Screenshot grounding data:
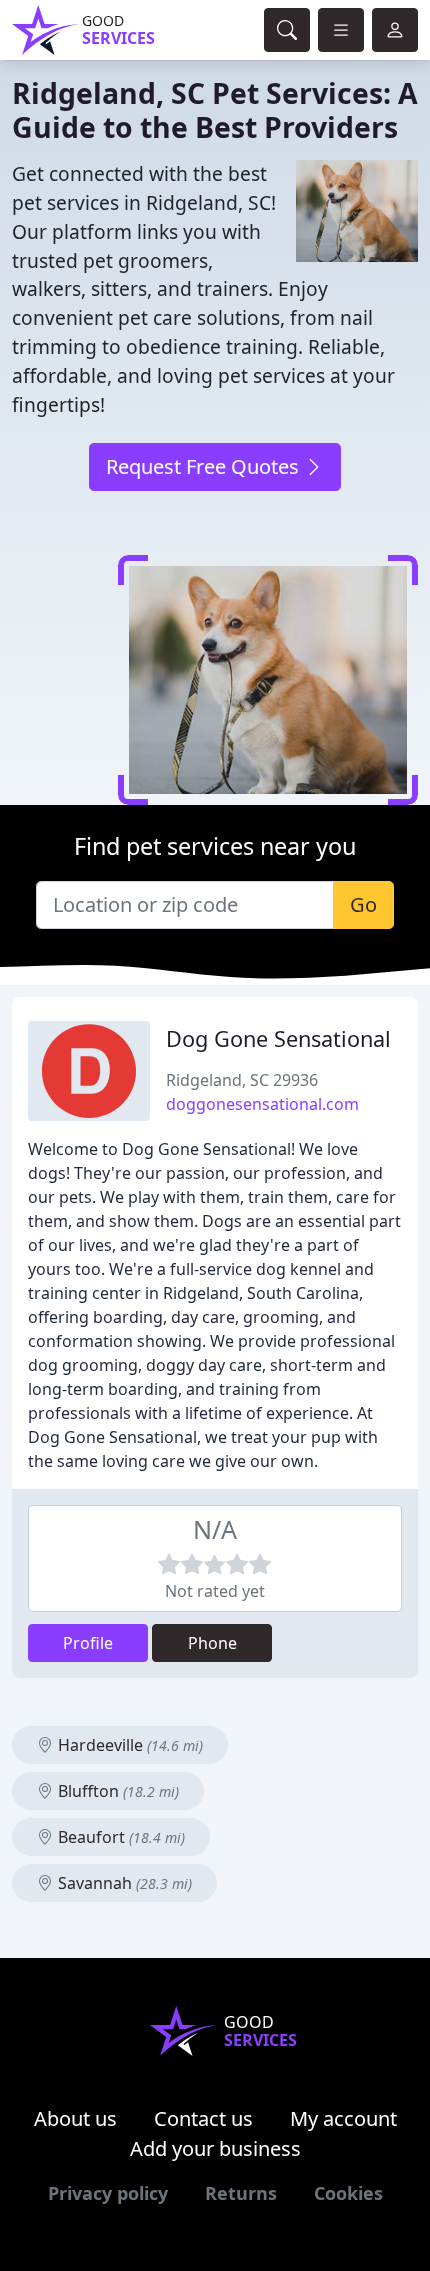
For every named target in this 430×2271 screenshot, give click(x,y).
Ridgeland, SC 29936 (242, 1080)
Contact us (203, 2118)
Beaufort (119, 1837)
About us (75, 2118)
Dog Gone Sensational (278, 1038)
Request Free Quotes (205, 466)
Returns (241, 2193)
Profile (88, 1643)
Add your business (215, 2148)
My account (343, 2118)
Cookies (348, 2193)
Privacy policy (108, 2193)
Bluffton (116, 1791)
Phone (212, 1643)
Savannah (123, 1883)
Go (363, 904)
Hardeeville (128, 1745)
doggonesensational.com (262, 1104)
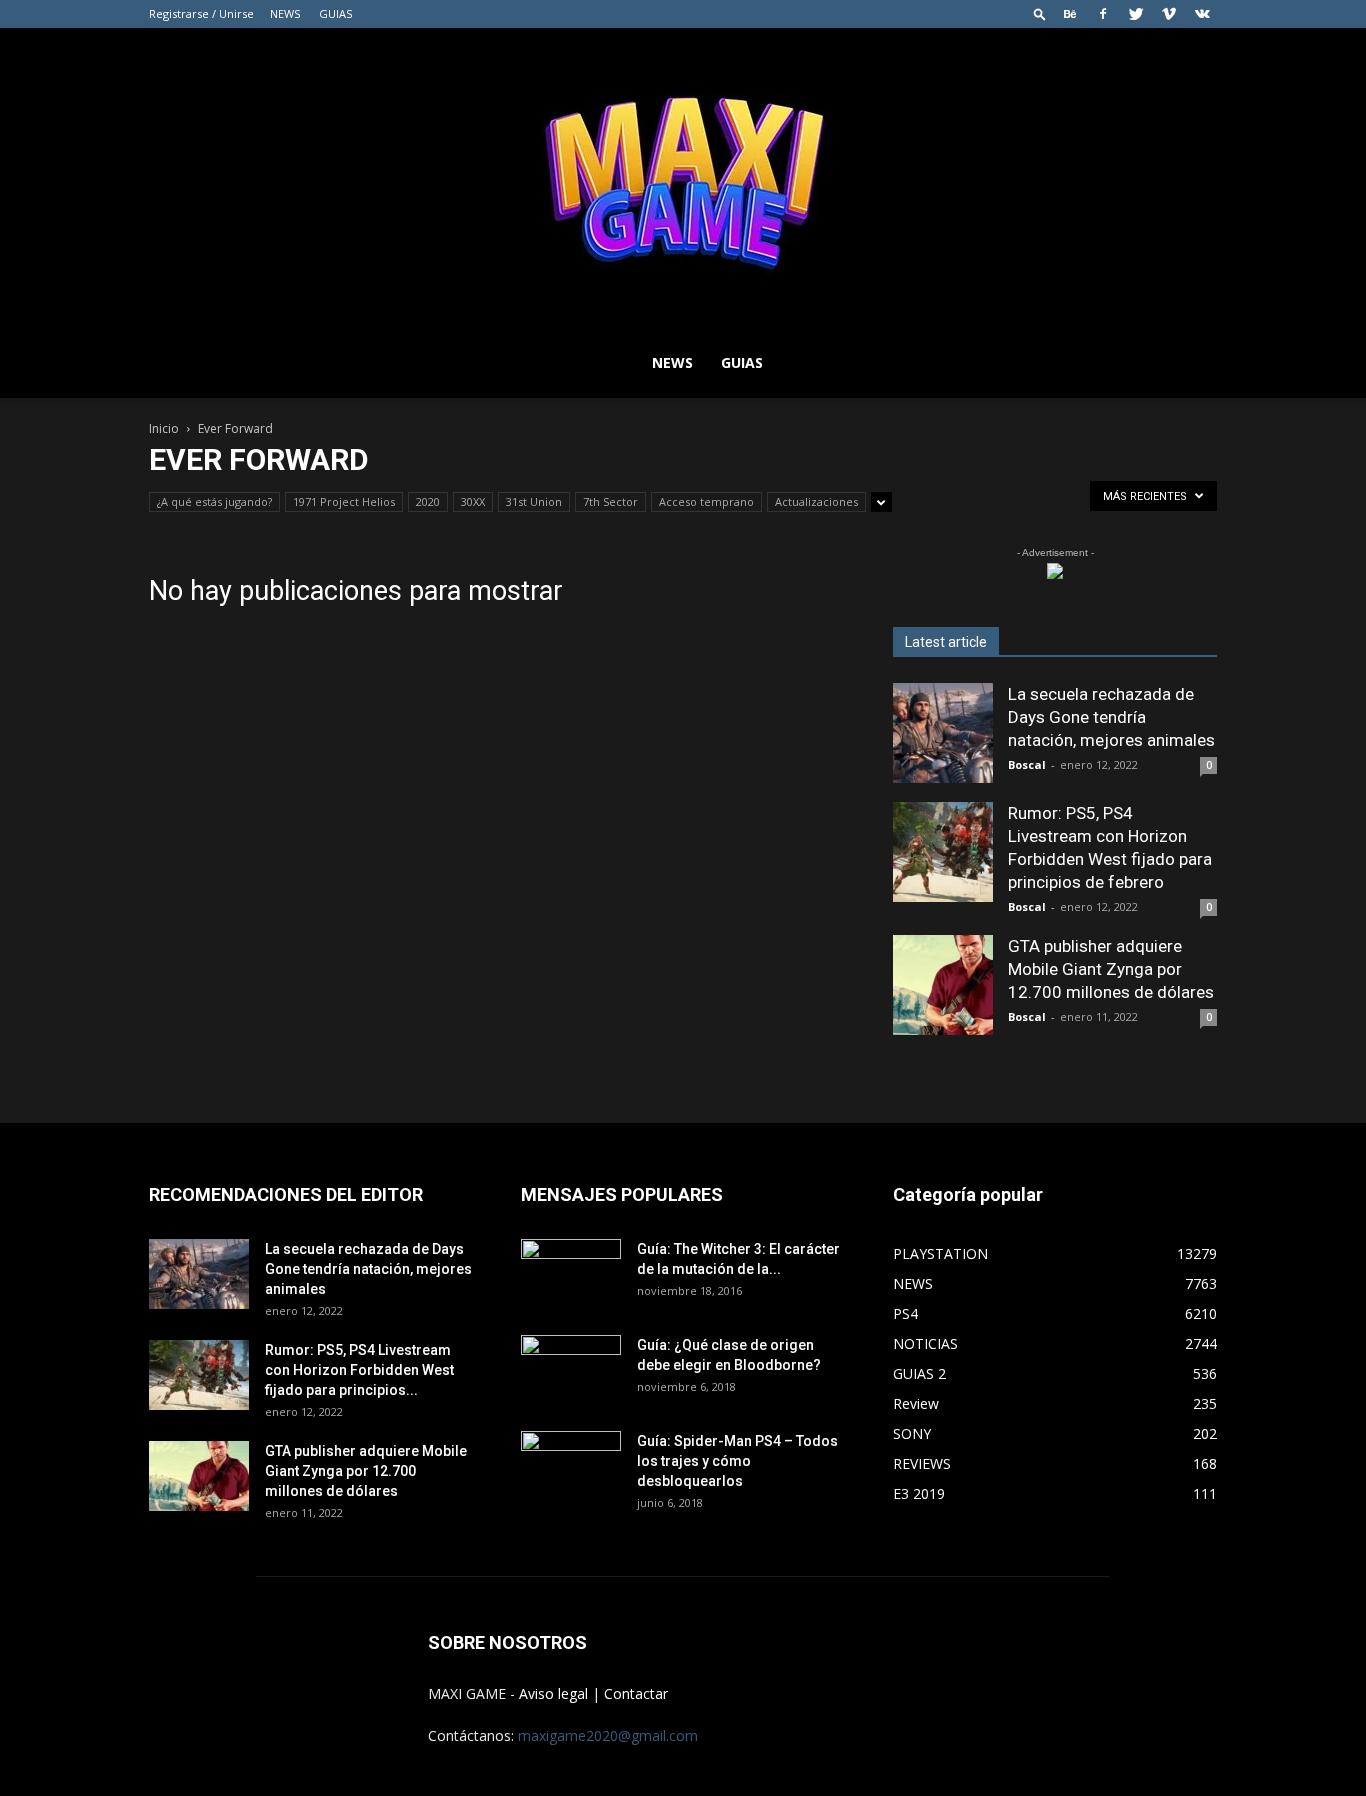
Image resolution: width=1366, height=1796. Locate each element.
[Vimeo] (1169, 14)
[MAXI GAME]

Required action → Leaving the pictures aside, copy exactly and only the lines from the one holding "Ridgeland, SC 29936 (242, 1080)" through the final line of the data, both ends kept.

Task answer →
Ridgeland, SC 29936 (242, 1080)
Contact us (203, 2118)
Beaufort (119, 1837)
About us (75, 2118)
Dog Gone Sensational (278, 1038)
Request Free Quotes (205, 466)
Returns (241, 2193)
Profile (88, 1643)
Add your business (215, 2148)
My account (343, 2118)
Cookies (348, 2193)
Privacy policy (108, 2193)
Bluffton (116, 1791)
Phone (212, 1643)
Savannah (123, 1883)
Go (363, 904)
Hardeeville (128, 1745)
doggonesensational.com (262, 1104)
Image resolution: width=1366, height=1796. Locate each element.
[Vimeo] (1169, 14)
[MAXI GAME]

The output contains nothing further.